行政権の濫用をチェックするという司法の役割を放棄したうえで、憲法が保障する地方自治の本旨を無視して、ただひたすら国の政策判断を追認する不当判決であり、101人にも上る(10月5日時点)行政法学者から批判的意見が表明され、県民などからも様々な意見が寄せられていることを踏まえ、これを分析する必要があるため期限内の承認は困難とした県知事の判断は極めて適切、妥当なものである。
3 にもかかわらず、国は、県との対話を一切行うことなく、代執行に向けての手続を一方的に強行しているが、このような姿勢は、厳しく批判されなければならない。
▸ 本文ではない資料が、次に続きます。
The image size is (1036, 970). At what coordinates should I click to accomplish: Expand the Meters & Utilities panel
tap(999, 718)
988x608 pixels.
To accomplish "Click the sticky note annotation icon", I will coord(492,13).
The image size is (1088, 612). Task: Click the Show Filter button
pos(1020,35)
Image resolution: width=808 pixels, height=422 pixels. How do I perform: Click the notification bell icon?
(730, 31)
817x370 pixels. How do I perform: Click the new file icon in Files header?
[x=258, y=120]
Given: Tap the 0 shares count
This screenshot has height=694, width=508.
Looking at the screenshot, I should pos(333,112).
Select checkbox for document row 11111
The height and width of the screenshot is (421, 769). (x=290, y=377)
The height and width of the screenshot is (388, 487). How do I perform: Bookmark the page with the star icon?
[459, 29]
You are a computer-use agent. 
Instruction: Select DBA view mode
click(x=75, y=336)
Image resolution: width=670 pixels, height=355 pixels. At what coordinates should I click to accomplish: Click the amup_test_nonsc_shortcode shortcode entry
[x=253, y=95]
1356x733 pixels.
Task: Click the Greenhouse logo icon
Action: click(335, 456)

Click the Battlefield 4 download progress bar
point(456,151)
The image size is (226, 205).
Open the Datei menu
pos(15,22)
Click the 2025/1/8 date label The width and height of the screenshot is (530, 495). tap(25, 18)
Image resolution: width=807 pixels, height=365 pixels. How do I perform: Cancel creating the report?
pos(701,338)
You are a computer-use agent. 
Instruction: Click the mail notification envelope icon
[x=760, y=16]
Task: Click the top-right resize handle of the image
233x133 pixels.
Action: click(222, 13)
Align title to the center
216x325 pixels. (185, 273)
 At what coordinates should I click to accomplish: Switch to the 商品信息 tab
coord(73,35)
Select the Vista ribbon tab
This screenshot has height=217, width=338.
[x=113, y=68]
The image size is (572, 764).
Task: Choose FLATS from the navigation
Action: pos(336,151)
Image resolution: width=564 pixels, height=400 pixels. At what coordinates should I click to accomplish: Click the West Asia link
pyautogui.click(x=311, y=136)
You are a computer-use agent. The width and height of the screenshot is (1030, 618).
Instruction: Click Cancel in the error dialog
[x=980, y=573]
国による代執行訴訟の提起を受けて、玉城デニー知事は、2023年10月11日、訴状の内容を精査したうえで、沖縄防衛局の設計変更申請につき承認することを求める国側の請求には「承服できない」として応訴することを表明した。同知事は、あわせて、福岡高裁那覇支部で行われる口頭弁論には、自身が法廷に立ち、県民の辺野古埋立に対する反対の民意や過重な基地負担の問題など県の主張を述べる意向も示している。自由法曹団は、県の応訴と県民の民意を反映した玉城知事の姿勢を全面的に支持する。国は直ちに訴訟を取り下げて、沖縄県との対話によって紛争の解決を図るべきである。また裁判所は、この裁判をおこなうのであれば、沖縄県の主張について実質審理を行って、公正公平な判断を下すべきである。
4 自由法曹団は、国による代執行訴訟の強行に強く抗議するとともに、今後も、沖縄の人々と力をあわせて、沖縄の基地負担軽減、普天間基地の閉鎖撤去、辺野古新基地建設の即時中止・断念を求めて全力で取り組むものである。